"""

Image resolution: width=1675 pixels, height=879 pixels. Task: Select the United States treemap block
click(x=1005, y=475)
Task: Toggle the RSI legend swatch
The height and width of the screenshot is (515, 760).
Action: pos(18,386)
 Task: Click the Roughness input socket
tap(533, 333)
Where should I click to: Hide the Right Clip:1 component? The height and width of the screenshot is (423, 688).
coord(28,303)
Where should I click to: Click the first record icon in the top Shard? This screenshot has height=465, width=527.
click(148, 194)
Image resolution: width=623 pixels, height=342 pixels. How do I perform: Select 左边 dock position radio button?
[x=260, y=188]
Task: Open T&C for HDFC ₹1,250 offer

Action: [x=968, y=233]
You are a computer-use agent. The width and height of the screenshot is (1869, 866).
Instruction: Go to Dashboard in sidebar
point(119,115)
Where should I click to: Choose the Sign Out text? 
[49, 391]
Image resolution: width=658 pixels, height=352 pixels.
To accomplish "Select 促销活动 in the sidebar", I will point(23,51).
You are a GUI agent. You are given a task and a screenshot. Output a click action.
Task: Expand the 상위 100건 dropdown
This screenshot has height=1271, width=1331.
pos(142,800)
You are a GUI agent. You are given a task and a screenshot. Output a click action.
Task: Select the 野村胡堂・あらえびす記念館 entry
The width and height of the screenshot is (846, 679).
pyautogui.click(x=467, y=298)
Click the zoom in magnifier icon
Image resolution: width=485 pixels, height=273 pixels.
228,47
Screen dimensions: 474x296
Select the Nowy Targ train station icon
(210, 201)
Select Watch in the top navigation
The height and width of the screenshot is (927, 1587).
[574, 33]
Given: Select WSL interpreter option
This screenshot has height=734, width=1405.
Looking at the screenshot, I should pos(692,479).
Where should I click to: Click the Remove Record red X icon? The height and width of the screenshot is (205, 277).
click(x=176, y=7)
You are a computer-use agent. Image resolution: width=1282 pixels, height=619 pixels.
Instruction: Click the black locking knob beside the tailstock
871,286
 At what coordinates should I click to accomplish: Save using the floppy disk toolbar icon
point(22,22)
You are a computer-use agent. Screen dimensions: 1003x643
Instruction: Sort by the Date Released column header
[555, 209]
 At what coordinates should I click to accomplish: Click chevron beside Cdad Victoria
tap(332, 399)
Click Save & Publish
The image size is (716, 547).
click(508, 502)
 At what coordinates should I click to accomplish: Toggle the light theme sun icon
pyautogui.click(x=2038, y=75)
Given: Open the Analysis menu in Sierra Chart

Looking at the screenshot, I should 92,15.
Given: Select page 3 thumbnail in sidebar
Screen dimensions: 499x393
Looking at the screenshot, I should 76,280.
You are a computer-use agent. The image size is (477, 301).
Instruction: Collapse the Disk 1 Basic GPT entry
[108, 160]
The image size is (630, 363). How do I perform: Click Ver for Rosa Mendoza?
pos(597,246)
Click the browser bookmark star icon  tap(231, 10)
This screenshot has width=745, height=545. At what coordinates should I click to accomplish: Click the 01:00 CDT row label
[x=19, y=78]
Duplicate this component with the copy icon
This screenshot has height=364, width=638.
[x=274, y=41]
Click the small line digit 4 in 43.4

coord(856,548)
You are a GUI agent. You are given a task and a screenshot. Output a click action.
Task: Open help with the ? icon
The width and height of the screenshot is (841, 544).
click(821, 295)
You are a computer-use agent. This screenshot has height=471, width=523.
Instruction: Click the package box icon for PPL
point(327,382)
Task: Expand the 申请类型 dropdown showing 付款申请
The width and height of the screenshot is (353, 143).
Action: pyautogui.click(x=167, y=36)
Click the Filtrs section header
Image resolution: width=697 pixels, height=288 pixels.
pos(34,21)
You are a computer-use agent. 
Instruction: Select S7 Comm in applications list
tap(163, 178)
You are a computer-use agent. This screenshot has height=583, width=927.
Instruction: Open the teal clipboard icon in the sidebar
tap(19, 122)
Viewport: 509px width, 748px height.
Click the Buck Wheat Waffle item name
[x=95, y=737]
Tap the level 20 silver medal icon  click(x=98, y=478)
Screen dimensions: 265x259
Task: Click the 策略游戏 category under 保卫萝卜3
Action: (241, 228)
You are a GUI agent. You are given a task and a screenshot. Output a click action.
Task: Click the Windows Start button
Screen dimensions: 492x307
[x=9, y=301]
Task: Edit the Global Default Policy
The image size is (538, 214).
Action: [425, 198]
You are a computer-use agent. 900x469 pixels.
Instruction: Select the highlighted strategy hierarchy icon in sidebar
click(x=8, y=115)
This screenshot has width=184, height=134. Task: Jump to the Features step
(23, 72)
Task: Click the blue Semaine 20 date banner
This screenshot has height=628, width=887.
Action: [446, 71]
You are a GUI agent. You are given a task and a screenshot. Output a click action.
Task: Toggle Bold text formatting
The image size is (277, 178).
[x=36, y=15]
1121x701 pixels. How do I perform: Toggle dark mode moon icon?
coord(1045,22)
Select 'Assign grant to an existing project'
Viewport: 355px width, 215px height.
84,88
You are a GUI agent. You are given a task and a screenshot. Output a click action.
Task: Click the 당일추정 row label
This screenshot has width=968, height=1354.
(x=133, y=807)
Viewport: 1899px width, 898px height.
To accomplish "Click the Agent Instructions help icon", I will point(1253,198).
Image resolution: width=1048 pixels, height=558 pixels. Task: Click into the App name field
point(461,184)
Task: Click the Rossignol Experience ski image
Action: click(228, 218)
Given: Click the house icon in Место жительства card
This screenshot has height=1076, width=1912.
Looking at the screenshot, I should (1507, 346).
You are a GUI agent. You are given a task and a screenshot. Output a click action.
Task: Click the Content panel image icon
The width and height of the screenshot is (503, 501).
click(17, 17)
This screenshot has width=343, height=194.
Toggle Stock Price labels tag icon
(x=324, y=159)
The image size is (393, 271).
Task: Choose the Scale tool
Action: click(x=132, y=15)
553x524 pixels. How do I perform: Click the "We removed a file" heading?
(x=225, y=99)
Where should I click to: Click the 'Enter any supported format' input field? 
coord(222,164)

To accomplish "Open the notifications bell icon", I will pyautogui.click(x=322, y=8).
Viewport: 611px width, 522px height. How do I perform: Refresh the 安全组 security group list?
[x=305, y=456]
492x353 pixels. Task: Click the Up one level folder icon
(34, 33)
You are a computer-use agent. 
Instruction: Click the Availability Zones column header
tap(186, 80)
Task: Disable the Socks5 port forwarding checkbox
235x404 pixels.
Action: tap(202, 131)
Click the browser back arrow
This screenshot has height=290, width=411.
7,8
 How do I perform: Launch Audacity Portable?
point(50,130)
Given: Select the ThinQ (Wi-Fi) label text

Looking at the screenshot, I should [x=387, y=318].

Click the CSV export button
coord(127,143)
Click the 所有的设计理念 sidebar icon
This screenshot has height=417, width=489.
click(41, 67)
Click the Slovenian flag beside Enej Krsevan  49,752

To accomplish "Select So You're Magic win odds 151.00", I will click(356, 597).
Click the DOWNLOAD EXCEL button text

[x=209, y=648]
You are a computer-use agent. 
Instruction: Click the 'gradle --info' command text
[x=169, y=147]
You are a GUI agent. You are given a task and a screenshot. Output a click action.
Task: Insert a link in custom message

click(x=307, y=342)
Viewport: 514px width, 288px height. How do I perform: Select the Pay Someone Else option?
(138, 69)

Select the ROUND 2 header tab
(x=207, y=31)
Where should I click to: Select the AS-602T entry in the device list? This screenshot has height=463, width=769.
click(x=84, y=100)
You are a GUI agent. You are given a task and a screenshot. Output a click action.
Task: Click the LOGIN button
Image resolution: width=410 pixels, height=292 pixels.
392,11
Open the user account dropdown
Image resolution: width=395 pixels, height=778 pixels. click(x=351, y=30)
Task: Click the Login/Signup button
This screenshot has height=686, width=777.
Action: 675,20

"""

-- Exercise objective --
Rewrite the listing from its first line through the line containing "tap(533, 333)", replacing "Roughness" with "Metallic" and keeping everything else unchanged. Give only those lines.

-- Reply --
Image resolution: width=1675 pixels, height=879 pixels. Task: Select the United States treemap block
click(x=1005, y=475)
Task: Toggle the RSI legend swatch
The height and width of the screenshot is (515, 760).
Action: pos(18,386)
 Task: Click the Metallic input socket
tap(533, 333)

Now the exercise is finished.